The disagreements being aired ahead of the talks are partly about pre-conditions: the opposition, for example, wants the Syrian government to stop bombing civilians as just one of several confidence-building measures. But there also are differences over who should be allowed to engage in the Geneva talks. Turkey objects to the participation of a Syrian Kurdish group which has captured a large stretch of territory in Syria. Russia says the Kurds have to play a role.
Philip Gordon, a former White House coordinator for Middle East affairs, warned that Friday's gathering could backfire if the various sides concluded others could not be reasoned with. Gordon, now a senior adviser at Albright Stonebridge Group, has argued that negotiations on a cease-fire should be made a priority and de-coupled from future talks on a political settlement.

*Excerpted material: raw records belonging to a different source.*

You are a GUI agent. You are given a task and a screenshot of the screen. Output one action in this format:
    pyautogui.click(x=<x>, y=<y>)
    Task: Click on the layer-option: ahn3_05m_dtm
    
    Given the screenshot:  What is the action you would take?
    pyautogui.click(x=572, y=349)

"Every negotiation is hard, but sometimes you have the feeling that you’re at least in the ballpark, and you need to get people in the room to make difficult decisions because there’s enough of an interest on each side for a resolution," he said. "Frankly, it just doesn't feel that way this time. They’re so far apart on the most fundamental issues that even if somehow you get them there that doesn’t really indicate any likelihood of an agreement. It's almost like having a meeting for the meeting's sake."
Robert Ford, a former ambassador to Syria, said the United States has relatively little leverage in the talks, in part because of the Obama administration's unwillingness to play a larger military role in Syria — even if that means just sending more support to moderate armed groups fighting Assad.
Assad, on the other hand, is playing such hardball that he won't even allow the United Nations to send in humanitarian aid to some areas, Ford said.
"The Americans have to realize they have a credibility problem," said Ford, now a senior fellow with the Middle East Institute. "Words don’t mean much. What are the Americans doing on the ground to help put pressure on both sides to help make concessions? That’s what matters. It is just hot air from Washington to talk about the need for a political deal without actions taken to make it happen."